I grew up in a small town in Indiana. My father’s family had lived in that same town for many years. I even had some of the same teachers that taught my dad. Many of my friends were children of my father’s schoolmates. You can’t get away with too much in a small town when you have aunts and uncles on every corner. It was a great place to grow up.
It wasn’t until I got married and moved to Florida that I realized just how sheltered my life had been. I’ve lived in South Florida for almost 29 years now and there are still times when I feel like “Ellie Mae Clampett goes to the city.”
Friends make fun of me for saying things like, “You can’t get blood from a turnip.” Apparently big city folk say, “You can’t get blood from a stone.” I still say, “down the road a piece” and “might as well, can’t dance and it’s too wet to plow.”
We didn’t go out much when I was growing up. Entertainment was found by visiting with friends and just hanging out. Our little town didn’t have a movie theatre, a bowling ally, or even a real restaurant. We NEVER went out to dinner. The only time we ate out was when we were traveling. I should probably say that not everyone in my hometown was as naive and sheltered as I was in the ways of the world. My first clue that I needed to expand my horizons came after Spring break 1978.

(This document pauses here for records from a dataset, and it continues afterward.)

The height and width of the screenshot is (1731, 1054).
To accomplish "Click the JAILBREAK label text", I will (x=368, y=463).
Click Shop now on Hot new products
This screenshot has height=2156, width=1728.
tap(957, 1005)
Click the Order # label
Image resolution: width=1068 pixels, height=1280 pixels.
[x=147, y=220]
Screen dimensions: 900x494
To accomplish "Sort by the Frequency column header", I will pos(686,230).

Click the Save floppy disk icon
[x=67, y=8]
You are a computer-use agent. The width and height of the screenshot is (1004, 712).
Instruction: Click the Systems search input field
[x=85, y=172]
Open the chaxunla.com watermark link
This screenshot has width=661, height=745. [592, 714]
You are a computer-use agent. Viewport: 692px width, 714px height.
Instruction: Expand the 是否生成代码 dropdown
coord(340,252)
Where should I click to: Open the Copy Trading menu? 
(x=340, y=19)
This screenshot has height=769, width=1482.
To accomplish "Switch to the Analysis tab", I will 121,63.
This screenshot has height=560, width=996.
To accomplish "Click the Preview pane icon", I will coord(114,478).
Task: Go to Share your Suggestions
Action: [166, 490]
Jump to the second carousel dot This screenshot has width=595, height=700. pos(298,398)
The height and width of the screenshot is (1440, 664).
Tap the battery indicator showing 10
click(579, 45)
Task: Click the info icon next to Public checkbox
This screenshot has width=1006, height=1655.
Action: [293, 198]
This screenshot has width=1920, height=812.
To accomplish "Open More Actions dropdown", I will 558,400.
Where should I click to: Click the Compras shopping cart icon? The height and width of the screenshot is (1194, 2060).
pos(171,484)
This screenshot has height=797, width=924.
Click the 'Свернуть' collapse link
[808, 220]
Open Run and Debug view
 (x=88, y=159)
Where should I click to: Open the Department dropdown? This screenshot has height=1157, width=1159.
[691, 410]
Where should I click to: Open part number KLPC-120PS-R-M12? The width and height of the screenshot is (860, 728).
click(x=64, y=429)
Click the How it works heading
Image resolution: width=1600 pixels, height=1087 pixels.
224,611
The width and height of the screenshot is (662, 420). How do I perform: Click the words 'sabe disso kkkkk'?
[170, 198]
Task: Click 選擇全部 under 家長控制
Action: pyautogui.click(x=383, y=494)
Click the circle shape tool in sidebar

My best friend, Beauty and her sister, the Brain and I drove to Florida sans parental units. (For more info on our spring break antics and why I’m still grounded for life click: here.) We met some boys on the strip in Ft. Lauderdale one night. One of the boys asked if we were coming to the beach the next day. We said, “Of course, that’s what we’re here for.” We complained about how hard it was to find parking on the beach. He said that he worked at the Bahia Mar and though he wasn’t working the following day, we could mention his name and park at the hotel. “Just tell the guy at the gate that Paul, the valet parker, said you could park there.” It wasn’t until a few years later that I realized the boy’s name wasn’t Paul duValet Parker but instead his vocation. I had no idea what valet parking was or that it even existed. For Pete’s sake, who needs someone else to park their car? Don’t be judgin’, people. Tractors drive down Main Street in my home town. Now stop laughing, I’m trying to tell a story here.
The town paper came out once a week and reported on local current events such as, “Mr. & Mrs. Jones were the guests of Mr. & Mrs. Smith for dinner on Sunday afternoon. Roast beef with mashed potatoes was served. Coffee and cake were enjoyed after dinner. A good time was had by all.” There was also a section called Backward Glances. This is where you could read about how 10 years ago Mr. & Mrs. Jones hosted Mr. & Mrs. Smith for dinner. My grandmother was a big contributor to this column and I always took great pleasure to read my name in the paper even if it was just to say that I went to Grandma’s for dinner and ate ham.
I remember a headline that read, “Half the police force quits!” It was three people.
We never locked our doors. Daddy was always worried that someone might need to borrow something and wouldn’t be able to get in. It was quite common after returning from a day trip or a week’s vacation to find friends watching tv and enjoying snacks in our living room awaiting our arrival.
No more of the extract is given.